A new Climate Smart Agriculture Policy, meanwhile, focuses on ensuring farmers and agricultural advisers adopt climate-hardy farming practices.

The country’s first overall National Climate Policy aims to help Zimbabwe put in place the legal structures needed to guide businesses on becoming greener to meet its emissions-cutting promises under the international Paris Agreement, said Washington Zhakata, climate change management director in the Ministry of Environment, Climate and Water.

The National Climate Policy is the first step towards achieving this, he told the Thomson Reuters Foundation in an interview.

Tirivanhu Muhwati, a climate scientist with the Ministry of Environment, Climate and Water, said the national policy will also focus heavily on adaptation to climate pressures, as most of the country’s communities are rural and depend on agriculture even as droughts intensify.

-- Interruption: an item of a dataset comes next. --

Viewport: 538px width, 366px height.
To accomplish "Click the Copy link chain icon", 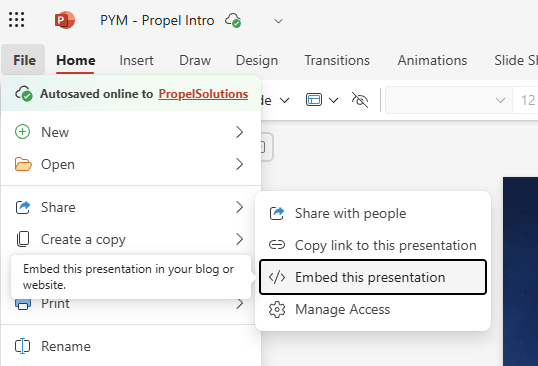I will pos(277,245).
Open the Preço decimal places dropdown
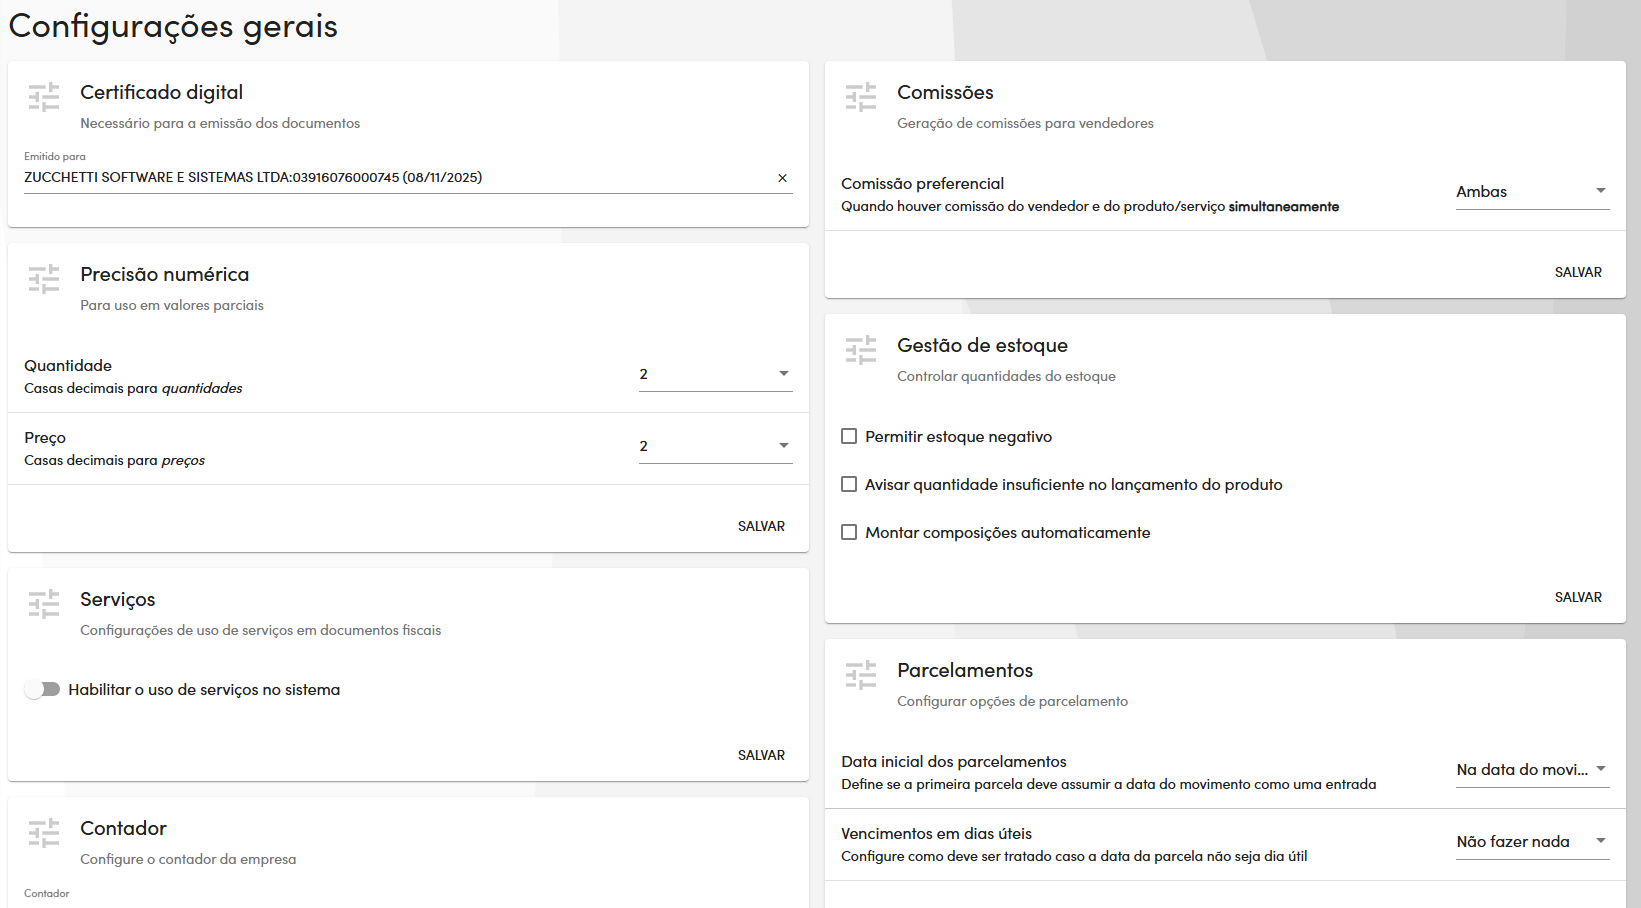1641x908 pixels. coord(714,446)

The policy has a thrust towards promoting adaptation because, as a developing country, our scope for mitigation or reducing emissions is limited because we are not all that industrialised compared to the developed world, he said.

Approximately 80% of Zimbabwe’s rural people depend on rain fed agriculture for a living, making them highly vulnerable to more extreme weather associated with climate change, said Environment, Water and Climate Minister Oppah Muchinguri Kashiri, at the launch of the policies this month.

According to the country’s submissions to the United Nations Framework Convention on Climate Change, most of Zimbabwe’s climate-changing emissions come from burning fossil fuels for energy, from agricultural production, and from waste handling and industrial processes.

The new climate change policy aims to help cut emissions by industry, energy producers, agriculture, and deforestation,among other sources.

Muhwati described the Child Friendly Climate Policy as aversion of the national climate change policy meant to help students understand climate change issues and also to promote climate friendly practices among young people.